Instructions for the task
From the listing below, set down exactly the lines between the one holding "Love (256, 2439)" and the one holding "[Inglewood Gold Maps] (600, 1742)", inclusive. No other line is wanted.

### Material provided

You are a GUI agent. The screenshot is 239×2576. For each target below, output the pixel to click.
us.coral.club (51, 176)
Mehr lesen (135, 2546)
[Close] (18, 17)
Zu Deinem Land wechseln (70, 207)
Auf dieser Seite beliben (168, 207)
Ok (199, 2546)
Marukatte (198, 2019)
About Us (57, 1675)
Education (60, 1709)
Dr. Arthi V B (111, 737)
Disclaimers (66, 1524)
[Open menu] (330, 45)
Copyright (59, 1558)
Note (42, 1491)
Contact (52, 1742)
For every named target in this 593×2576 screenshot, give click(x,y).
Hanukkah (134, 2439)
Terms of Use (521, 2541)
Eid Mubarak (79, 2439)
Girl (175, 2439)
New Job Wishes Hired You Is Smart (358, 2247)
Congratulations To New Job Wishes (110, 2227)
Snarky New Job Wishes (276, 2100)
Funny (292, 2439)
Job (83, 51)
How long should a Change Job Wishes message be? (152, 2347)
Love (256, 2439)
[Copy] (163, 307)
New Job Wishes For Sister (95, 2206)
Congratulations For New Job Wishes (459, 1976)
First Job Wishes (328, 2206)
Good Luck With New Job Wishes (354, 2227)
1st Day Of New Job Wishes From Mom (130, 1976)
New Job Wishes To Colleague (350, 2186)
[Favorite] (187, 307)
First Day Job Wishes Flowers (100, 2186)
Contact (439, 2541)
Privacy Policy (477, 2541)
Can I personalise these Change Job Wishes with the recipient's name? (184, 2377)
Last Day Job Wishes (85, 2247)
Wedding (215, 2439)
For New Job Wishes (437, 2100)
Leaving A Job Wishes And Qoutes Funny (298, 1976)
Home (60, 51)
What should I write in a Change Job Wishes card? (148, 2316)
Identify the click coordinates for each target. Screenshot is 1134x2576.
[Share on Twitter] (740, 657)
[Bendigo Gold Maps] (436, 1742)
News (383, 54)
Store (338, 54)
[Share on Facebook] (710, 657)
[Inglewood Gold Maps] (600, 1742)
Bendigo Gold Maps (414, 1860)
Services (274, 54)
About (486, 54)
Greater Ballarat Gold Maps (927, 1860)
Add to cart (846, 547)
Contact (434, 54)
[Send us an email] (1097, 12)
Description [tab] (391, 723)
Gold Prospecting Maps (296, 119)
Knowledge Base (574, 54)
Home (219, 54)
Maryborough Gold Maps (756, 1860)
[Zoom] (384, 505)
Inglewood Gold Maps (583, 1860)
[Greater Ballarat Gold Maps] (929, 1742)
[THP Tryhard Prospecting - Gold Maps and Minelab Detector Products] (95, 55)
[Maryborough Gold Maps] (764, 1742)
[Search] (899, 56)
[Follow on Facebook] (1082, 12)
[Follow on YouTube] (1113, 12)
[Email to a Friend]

######

Answer area
Love (256, 2439)
[Copy] (163, 307)
New Job Wishes For Sister (95, 2206)
Congratulations For New Job Wishes (459, 1976)
First Job Wishes (328, 2206)
Good Luck With New Job Wishes (354, 2227)
1st Day Of New Job Wishes From Mom (130, 1976)
New Job Wishes To Colleague (350, 2186)
[Favorite] (187, 307)
First Day Job Wishes Flowers (100, 2186)
Contact (439, 2541)
Privacy Policy (477, 2541)
Can I personalise these Change Job Wishes with the recipient's name? (184, 2377)
Last Day Job Wishes (85, 2247)
Wedding (215, 2439)
For New Job Wishes (437, 2100)
Leaving A Job Wishes And Qoutes Funny (298, 1976)
Home (60, 51)
What should I write in a Change Job Wishes card? (148, 2316)
Identify the click coordinates for each target. Screenshot is 1134x2576.
[Share on Twitter] (740, 657)
[Bendigo Gold Maps] (436, 1742)
News (383, 54)
Store (338, 54)
[Share on Facebook] (710, 657)
[Inglewood Gold Maps] (600, 1742)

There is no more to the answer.